Please rewrite the lines from the one containing "Where should I" through the one containing "click(1290, 931)", both included, as a Markdown table with the columns Row and Line, omitting blank lines and any pictures.

*Extracted material*
'''
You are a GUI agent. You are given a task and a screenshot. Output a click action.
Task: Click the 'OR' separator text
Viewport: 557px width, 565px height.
'''
'''
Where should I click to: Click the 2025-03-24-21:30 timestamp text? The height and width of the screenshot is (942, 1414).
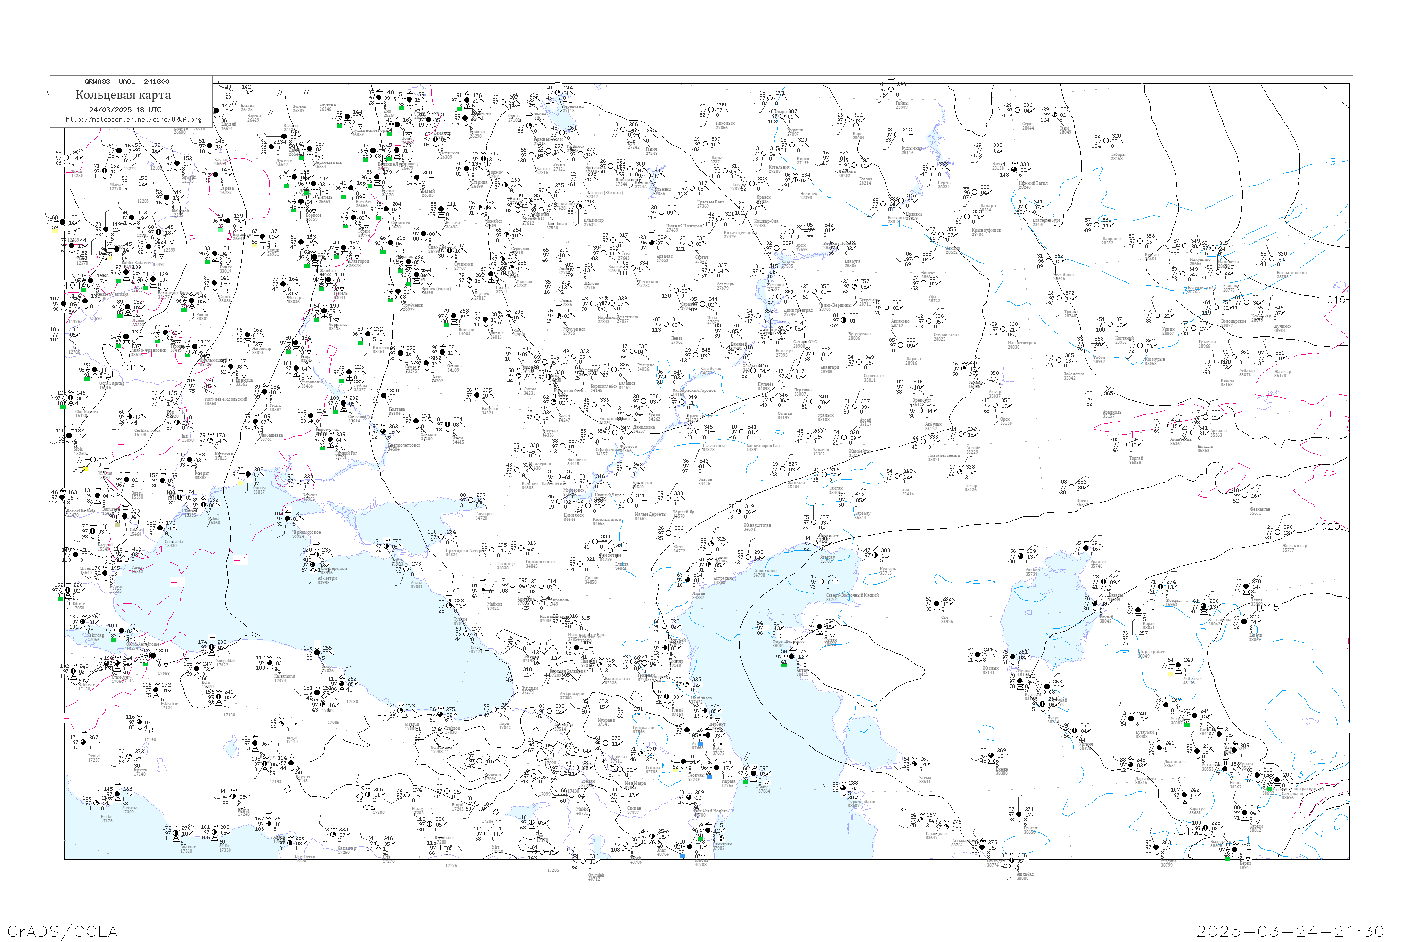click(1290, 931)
'''
*Exercise response*
| Row | Line |
|---|---|
| 1 | Where should I click to: Click the 2025-03-24-21:30 timestamp text? The height and width of the screenshot is (942, 1414). |
| 2 | click(1290, 931) |